Policía Metropolitana

Bogotá en la olla: Galán revela grave fallo en seguridad

Bogotá en la olla Galán revela grave fallo en seguridad

De 9.700 a 14.200 cámaras: el salto tecnológico con el que Galán busca vigilar mejor los barrios tras el rezago del gobierno anterior.

Colprensa Seguridad en Bogotá

Bogotá no solo heredó problemas, heredó una Policía andando en rines. Así, sin anestesia, el alcalde Carlos Fernando Galán decidió contarle a la ciudad cómo recibió la seguridad cuando llegó al Palacio Liévano. Y lo que reveló no es cuento: patrullas vueltas nada, cámaras apagadas y una inversión que en 2023 se fue para otro lado.

Tenemos limitantes y hay que decirlo”, arrancó Galán, dejando claro que el problema no se creó de la noche a la mañana. Según el mandatario, el descuido del gobierno anterior dejó a la Policía Metropolitana casi que a pie y a ciegas, justo cuando la delincuencia estaba más desatada.

El dato que prende las alarmas: 7 de cada 10 patrullas no servían

La cifra es de esas que indignan. Galán aseguró que el 70 % del parque automotor de la Policía en Bogotá estaba obsoleto, es decir, carros y motos que ya no daban para más o estaban a punto de ser declarados chatarra.

Setenta por ciento… la mayoría no servía”, dijo el alcalde. ¿La razón? Según explicó, en 2023 hubo una reducción significativa de la inversión en seguridad, porque se priorizaron otros temas. El resultado: policías sin cómo patrullar y barrios con menos presencia.

Y así, por más voluntad que haya, no hay forma de perseguir a un pillo en un carro varado.

Cámaras apagadas y ciudad a medias

El problema no era solo de ruedas. Galán también reveló que recibió una ciudad mal vigilada. Cuando llegó a la Alcaldía, Bogotá tenía 9.700 cámaras conectadas al C4 de la Policía. Insuficientes para una ciudad de más de 8 millones de habitantes.

Dejaron la ciudad a medias”, reconocen desde la administración. Hoy, tras el esfuerzo de recuperación, ya van 14.200 cámaras conectadas, un salto importante, pero que deja claro lo atrasado que estaba el sistema.

Más cámaras no solucionan todo, pero sí ayudan a reaccionar más rápido, identificar delincuentes y apoyar judicializaciones.

Tocó “recuperar capacidades”

Galán fue claro en algo: no está echando el cuento para lavarse las manos, sino para explicar por qué recuperar la seguridad no es automático.

Nosotros llegamos a recuperar capacidades y eso es lo que hemos venido haciendo”, aseguró. Y para tapar el hueco, la Alcaldía ya entregó 711 vehículos nuevos entre motos y camionetas para la Policía Metropolitana.

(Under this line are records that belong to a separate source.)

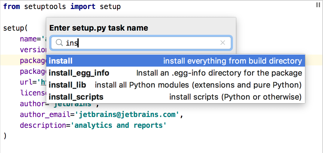Click the 'import' keyword
323x153 pixels.
tap(83, 7)
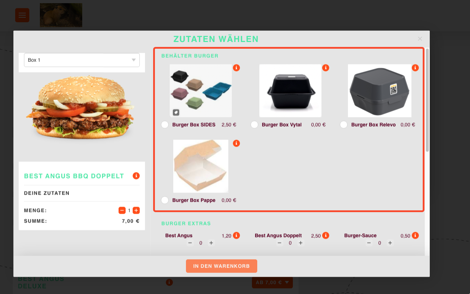Open info icon for Burger Box Pappe
470x294 pixels.
[x=236, y=143]
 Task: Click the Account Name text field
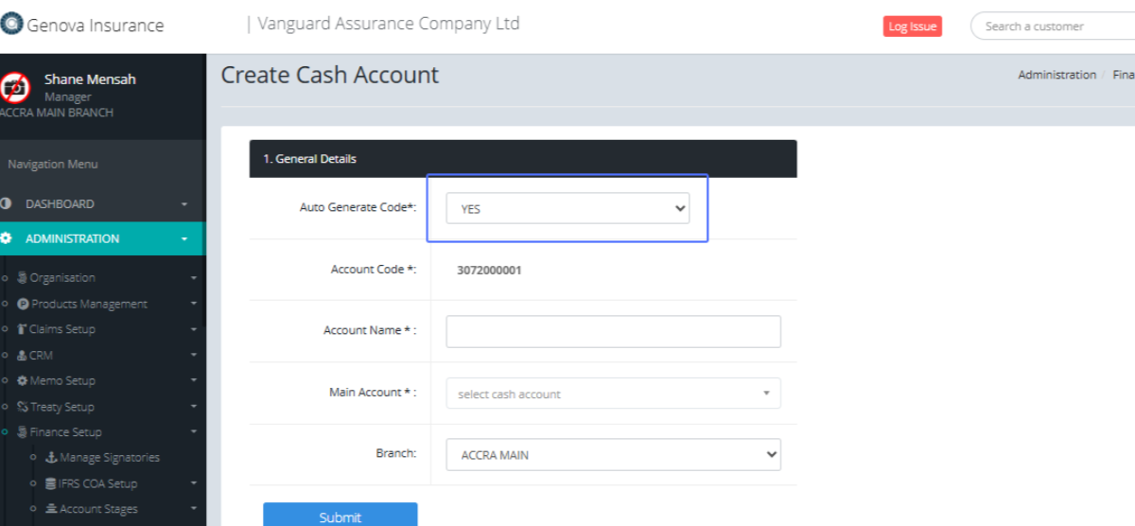tap(613, 331)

No es el milagro completo, pero sí un primer paso para que los uniformados dejen de sufrir por transporte y vuelvan a tener presencia real en las calles.

¿Y entonces por qué la gente sigue sintiendo miedo?

Porque el daño fue grande y el tiempo no perdona. Durante años se dejó caer la infraestructura de seguridad y ahora toca reconstruirla mientras el delito sigue ahí.

Galán reconoce que la tarea no está terminada, pero insiste en que sin patrullas, sin cámaras y sin inversión, no hay estrategia que funcione.

El mensaje entre líneas

Lo que el alcalde puso sobre la mesa es incómodo, pero necesario: Bogotá recibió una seguridad debilitada, y eso explica muchas de las fallas actuales. No es excusa, pero sí contexto.

Hoy la ciudad intenta ponerse al día: más vehículos, más cámaras y más presencia. Pero como dicen en la calle, cuando lo dejan a uno sin frenos, volver a coger velocidad cuesta.

La seguridad de Bogotá no se arregla con discursos. Se arregla con inversión sostenida, equipos que funcionen y decisiones que no se pateen para después. Y según Galán, eso fue justamente lo que no pasó antes.